About Bridget...
Bridget Doogan is a consultant and coach who specializes in supporting individuals and communities to adapt and thrive through challenge and change. She is an Adaptive Schools Training Associate, and an ICF credentialed coach with certifications in Cognitive Coaching, Wayfinder Life Coaching and Positive Psychology.
Bridget works with leaders and aspiring leaders in personal professional growth to develop the mindsets, habits and practices of adaptive self-leadership. She leads seminars, facilitation and coaching internationally and virtually.

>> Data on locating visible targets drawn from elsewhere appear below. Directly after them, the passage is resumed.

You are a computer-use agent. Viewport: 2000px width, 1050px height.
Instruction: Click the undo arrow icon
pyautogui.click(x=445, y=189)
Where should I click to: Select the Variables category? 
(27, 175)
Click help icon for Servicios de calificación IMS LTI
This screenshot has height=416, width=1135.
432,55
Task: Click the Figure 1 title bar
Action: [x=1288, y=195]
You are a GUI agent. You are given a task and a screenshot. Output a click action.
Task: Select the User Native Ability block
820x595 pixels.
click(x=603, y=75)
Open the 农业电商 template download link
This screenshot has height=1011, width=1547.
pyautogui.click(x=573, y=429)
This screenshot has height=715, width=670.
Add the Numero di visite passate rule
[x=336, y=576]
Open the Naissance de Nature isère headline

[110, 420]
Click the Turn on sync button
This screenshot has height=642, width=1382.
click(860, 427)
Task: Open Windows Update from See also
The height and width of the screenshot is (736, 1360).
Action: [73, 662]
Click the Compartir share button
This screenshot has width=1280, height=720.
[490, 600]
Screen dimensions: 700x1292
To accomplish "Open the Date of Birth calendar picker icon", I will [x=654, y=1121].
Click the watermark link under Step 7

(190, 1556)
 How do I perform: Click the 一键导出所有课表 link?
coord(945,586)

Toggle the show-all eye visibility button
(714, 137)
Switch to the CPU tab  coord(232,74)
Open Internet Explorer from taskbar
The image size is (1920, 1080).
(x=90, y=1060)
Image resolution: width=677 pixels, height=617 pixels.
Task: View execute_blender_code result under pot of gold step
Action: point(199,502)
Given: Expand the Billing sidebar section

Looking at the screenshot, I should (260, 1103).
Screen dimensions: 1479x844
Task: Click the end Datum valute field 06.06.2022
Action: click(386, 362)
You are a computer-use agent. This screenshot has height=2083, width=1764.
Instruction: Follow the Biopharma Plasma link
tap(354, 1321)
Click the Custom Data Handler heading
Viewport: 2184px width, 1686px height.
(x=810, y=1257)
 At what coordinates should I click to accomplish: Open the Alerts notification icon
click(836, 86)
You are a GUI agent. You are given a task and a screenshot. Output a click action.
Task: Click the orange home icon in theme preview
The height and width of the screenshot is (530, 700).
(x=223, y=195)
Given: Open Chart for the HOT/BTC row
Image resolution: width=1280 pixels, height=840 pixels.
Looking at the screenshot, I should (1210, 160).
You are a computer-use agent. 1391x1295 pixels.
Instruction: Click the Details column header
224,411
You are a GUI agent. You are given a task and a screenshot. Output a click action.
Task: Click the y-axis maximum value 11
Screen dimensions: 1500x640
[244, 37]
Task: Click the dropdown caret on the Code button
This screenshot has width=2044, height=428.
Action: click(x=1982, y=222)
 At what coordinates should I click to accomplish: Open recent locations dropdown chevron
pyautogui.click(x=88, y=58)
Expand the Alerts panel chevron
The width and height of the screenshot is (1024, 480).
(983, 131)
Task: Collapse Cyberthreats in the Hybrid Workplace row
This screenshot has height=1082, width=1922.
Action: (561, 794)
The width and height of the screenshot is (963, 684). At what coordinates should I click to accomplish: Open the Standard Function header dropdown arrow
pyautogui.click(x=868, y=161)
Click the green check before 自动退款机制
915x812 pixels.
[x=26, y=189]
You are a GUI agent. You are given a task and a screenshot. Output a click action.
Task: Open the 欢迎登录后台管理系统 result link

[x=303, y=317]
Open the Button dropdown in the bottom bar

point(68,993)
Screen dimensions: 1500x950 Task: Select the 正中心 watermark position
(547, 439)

Bridget's career in international education includes serving as a professional learning leader, curriculum coordinator, and teacher at all levels. She is the former Director of Professional Learning for NESA and worked extensively with International Schools Services developing curriculum and professional learning programs for startup schools. Additionally, Bridget served as a consultant and trainer trainer for the Danielson Group, developing professional growth systems based on the Framework for Teaching, and taught as an adjunct professor in Buffalo State SUNY's International Graduate Programs.
My Self-Leadership Journey
This course arose from a career as a professional learning leader in international schools experiencing and observing the very high demands on the personal resources and wellbeing of leaders.
Like so many of my colleagues, I was a competent, capable leader. I led and lived with purpose, perseverance and impact. I leveraged my strengths and personal mission to do the work I set out to do - of building professional communities to provide the best possible education to the children we served.
Having a powerful sense of mission and shared purpose is highly energizing. Positive experiences, milestones, achievements offset the challenges that are inevitably encountered. But education makes infinite demands and it can be hard to retain sufficient levels of resourcefulness and resilience and positive energy.
Seeing these patterns and recurring cycles in myself and others, I recognized a knowledge gap. It led me on an exploration of the literature around well being, professional culture, positive psychology, neuroscience, social emotional learning, recovery and resilience, emotional agility and more.
In the leadership preparation literature scant attention is paid to these aspects of leadership, which are often dismissed as soft skills. But there is nothing soft about the principles, mindsets and practices I acquired in this pursuit. This course represents the curriculum I wish I had learned and that I believe will support others.